Stored items
-------

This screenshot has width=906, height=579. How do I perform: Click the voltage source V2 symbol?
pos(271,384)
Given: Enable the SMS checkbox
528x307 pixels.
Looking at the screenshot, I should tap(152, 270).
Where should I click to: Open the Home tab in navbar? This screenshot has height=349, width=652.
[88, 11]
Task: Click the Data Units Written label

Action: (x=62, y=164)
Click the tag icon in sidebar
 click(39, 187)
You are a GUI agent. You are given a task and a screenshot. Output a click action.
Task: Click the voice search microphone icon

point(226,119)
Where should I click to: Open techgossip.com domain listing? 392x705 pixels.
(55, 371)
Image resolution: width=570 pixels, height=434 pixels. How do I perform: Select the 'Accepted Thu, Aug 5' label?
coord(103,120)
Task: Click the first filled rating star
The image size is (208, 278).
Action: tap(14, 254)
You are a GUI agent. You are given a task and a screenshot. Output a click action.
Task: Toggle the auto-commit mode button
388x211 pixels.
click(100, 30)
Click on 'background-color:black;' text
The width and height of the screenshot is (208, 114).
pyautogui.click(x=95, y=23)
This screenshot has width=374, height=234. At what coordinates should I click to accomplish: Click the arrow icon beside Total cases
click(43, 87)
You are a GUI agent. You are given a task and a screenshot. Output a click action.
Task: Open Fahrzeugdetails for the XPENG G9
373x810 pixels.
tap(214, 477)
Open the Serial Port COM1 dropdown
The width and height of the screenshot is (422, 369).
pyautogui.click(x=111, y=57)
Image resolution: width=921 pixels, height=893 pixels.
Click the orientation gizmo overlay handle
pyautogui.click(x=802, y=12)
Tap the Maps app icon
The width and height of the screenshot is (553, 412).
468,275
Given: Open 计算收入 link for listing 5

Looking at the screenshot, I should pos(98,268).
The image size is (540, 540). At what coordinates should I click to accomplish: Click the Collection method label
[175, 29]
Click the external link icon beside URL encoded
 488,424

-------

== ASSIGNMENT ==
Print every line from the one that contains "Task: Toggle the auto-commit mode button" to the end of the records, exactly as written, and nothing more.

== WRITTEN RESPONSE ==
Task: Toggle the auto-commit mode button
388x211 pixels.
click(100, 30)
Click on 'background-color:black;' text
The width and height of the screenshot is (208, 114).
pyautogui.click(x=95, y=23)
This screenshot has width=374, height=234. At what coordinates should I click to accomplish: Click the arrow icon beside Total cases
click(43, 87)
You are a GUI agent. You are given a task and a screenshot. Output a click action.
Task: Open Fahrzeugdetails for the XPENG G9
373x810 pixels.
tap(214, 477)
Open the Serial Port COM1 dropdown
The width and height of the screenshot is (422, 369).
pyautogui.click(x=111, y=57)
Image resolution: width=921 pixels, height=893 pixels.
Click the orientation gizmo overlay handle
pyautogui.click(x=802, y=12)
Tap the Maps app icon
The width and height of the screenshot is (553, 412).
468,275
Given: Open 计算收入 link for listing 5

Looking at the screenshot, I should pos(98,268).
The image size is (540, 540). At what coordinates should I click to accomplish: Click the Collection method label
[175, 29]
Click the external link icon beside URL encoded
 488,424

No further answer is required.